At the heart of the Constitutional dispute over domestic spying between current Attorney General [Alberto] Gonzales and former Attorney General John Ashcroft is corporate America. Almost all of the government data mining has been outsourced to corporations. The data mining controversy isn’t about the US government spying on Americans. It’s about the government using big corporations as a Constitutional workarounds to spy on Americans. It’s not the government that actually sifts through our emails and phone records but companies such as Lockheed Marin, Raytheon, SAIC and Booz Allen Hamilton and their subcontractors.
[...]
Comrade Joshua and The Mighty Atrios have both written recently about the curious difference in the accounts of Abu G and FBI Director Robert Mueller for what Abu G went to the dread Count Ashcroft's hospital bed to rattle him about. Was it the TerroristSurveillanceProgram™ (whatever that might officially be called)? Or was it "other intelligence activities" that had half the DOJ ready to resign?

Ms. Hillhouse seems to think the nut of this ambiguity is that the real story is about how the major hostility in DOJ was to the outsourcing of the data mining and surveillance operations to private contractors without even the appearance of an oversight process. For my part, I don't have any trouble at all imagining that happening. She says 70% of the intelligence budget is going to pay independent contractors— companies that can potentially use the same tools the government gives them for building target lists and doing traffic pattern analysis on them to serve their own interests and the interests of their private non-government clients. (She doesn't say it, but the question hangs in the air: is the RNC on the client list?)

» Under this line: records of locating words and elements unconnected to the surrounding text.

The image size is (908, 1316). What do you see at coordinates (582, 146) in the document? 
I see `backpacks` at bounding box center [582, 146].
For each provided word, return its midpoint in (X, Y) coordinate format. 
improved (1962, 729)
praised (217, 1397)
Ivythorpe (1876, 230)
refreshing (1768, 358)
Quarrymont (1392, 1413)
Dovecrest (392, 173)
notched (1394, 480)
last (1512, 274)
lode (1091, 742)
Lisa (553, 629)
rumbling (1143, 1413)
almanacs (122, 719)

Now would be a good time to remind our meager audience that the problem with using data mining and traffic pattern analysis to identify potential terrorists is that false positives will statistically outweigh false negatives by several orders of magnitude in frequency. In English, that means they're a waste of money and they're guaranteed to bring many more civil rights abuses than successful thwarts of terrorist efforts. They are, however, reasonably good at giving over-represented and oppressive minorities the tools they need to tip the balance of democracy and retain power they would otherwise lose in a fair and open society.

Draw your own conclusions about what's been going on for the last five to ten years.